We use the routines in the `nipraxis.rotations` module to make the rotation
matrix we need:
```{python}
from nipraxis.rotations import x_rotmat
# rotation matrix for rotation of 0.2 radians around x axis
M = x_rotmat(0.2)
M
translation = [1, 2, 3] # Translation from I to J
translation
```
The `affine_transform` function does the work of resampling. By default, it
implements the following algorithm:
* makes the new empty volume `K`, assuming it will be the same shape as
`J`;
* for each coordinate $(x_i, y_i, z_i)$ implied by the volume `K`:
* apply the transformations implied by `M` and `translation` to $(x_i, y_i,
z_i)$ to get the corresponding point in `J` : $(x_j, y_j, z_j)$;
* resample `J` at $(x_j, y_j, z_j)$ to get $v$;
* place $v$ at $(x_i, y_i, z_i)$ in `K`
```{python}
# order=1 for linear interpolation
K = affine_transform(J, M, translation, order=1)
K.shape
plt.imshow(K[:, :, 17])
```
# Resampling with images of different shapes
Notice the assumption that `affine_transform` makes above – that the
output image will be the same shape as the input image.

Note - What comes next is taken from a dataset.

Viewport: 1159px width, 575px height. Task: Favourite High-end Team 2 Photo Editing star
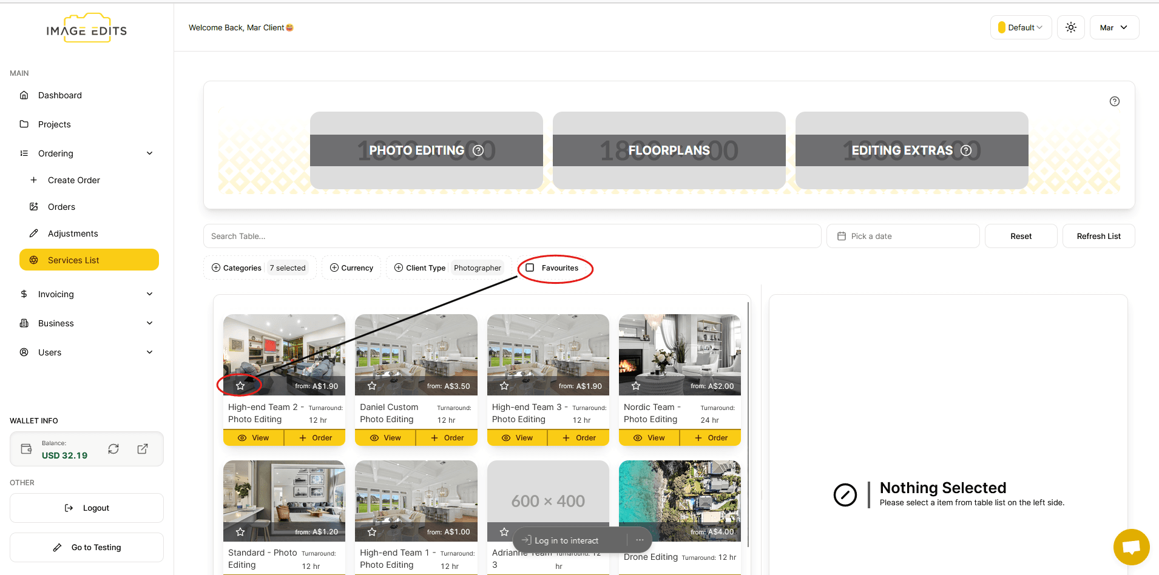click(240, 386)
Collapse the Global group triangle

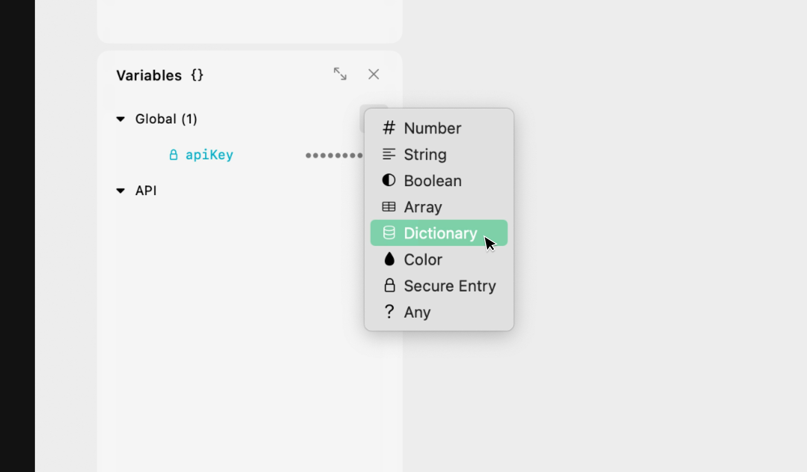click(120, 119)
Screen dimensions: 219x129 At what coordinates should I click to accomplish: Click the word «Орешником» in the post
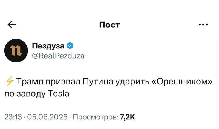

This need not be the case. In fact we can tell `affine_transform` to start
with an empty volume `K` with another shape. To do this, we use the
`output_shape` parameter.
Now we can be more precise about the algorithm of `affine_transform`.

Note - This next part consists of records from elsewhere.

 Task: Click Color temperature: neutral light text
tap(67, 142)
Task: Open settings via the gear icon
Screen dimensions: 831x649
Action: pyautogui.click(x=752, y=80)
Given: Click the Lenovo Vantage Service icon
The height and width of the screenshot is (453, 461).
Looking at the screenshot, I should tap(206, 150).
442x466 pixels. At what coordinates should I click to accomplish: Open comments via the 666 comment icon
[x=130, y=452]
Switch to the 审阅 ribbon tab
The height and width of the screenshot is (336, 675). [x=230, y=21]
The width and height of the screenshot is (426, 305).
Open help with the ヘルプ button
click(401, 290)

`affine_transform` accepts:
* `input` – an array to resample from. Say this array as `n`
dimensions (`len(input.shape)`);
* `matrix` – an `n` by `n` transformation matrix (the top left
`mat` part of an affine);
* `offset` – a optional length `n` translation vector to be applied after the
`matrix` transformation (the `vec` part of an affine);
* `output_shape` : an optional tuple giving the shape of the output array into
which we will put the values resampled from `input`. `output_shape` defaults
to `input.shape`; this is the default we have been using above.

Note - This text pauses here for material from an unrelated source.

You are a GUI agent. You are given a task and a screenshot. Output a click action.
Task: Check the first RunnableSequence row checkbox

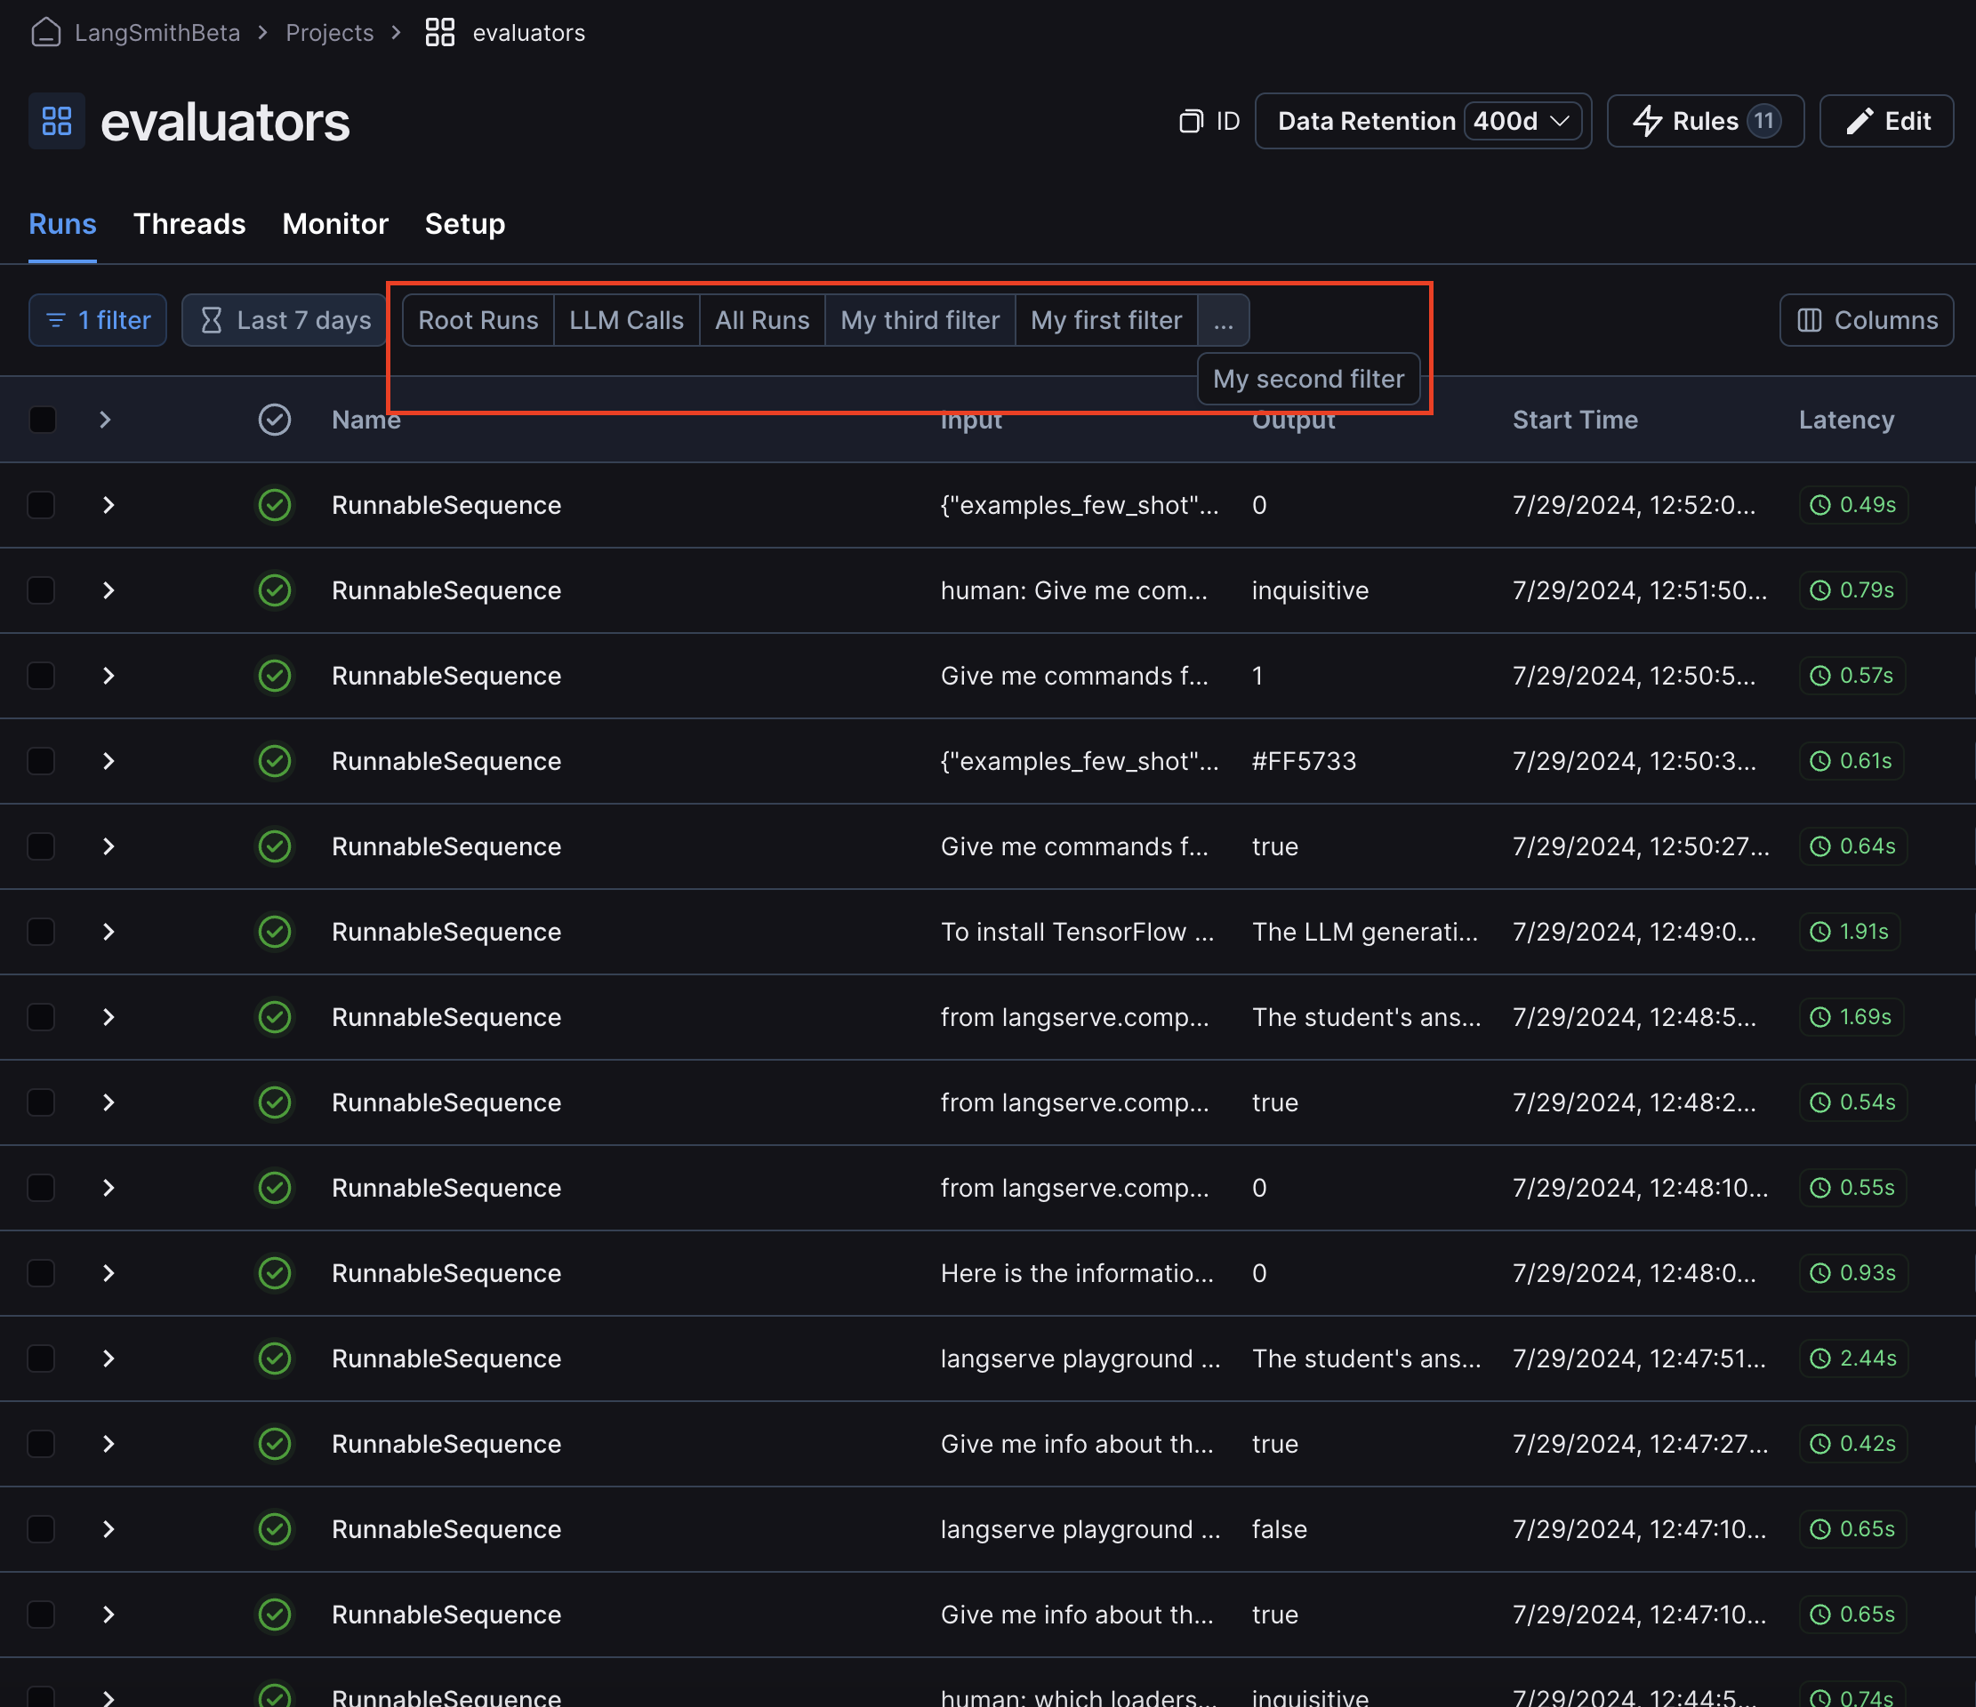[x=41, y=505]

`affine_transform` then generates all the voxel coordinates *implied by* the
`output_shape`, and transforms them with the `matrix` and `offset`
transforms to get a new set of coordinates `C`. It then samples the
`input` array at the coordinates given by `C` to generate the output
array.
Here is the call to `affine_transform` that we used above, where we allowed
the routine to assume that the output shape was the same as the input shape:
```{python}
K = affine_transform(J, M, translation, order=1)
K.shape
```
The is the same as the following call, where we specify the shape explicitly:
```{python}
K = affine_transform(J, M, translation, output_shape=J.shape, order=1)
K.shape
```
The output shape can be different from the input shape:
```{python}
K = affine_transform(J, M, translation,
output_shape=(65, 65, 36), order=1)
K.shape
```
Remember that the `M` matrix and `translation` vector apply to the
coordinates implied by the output shape.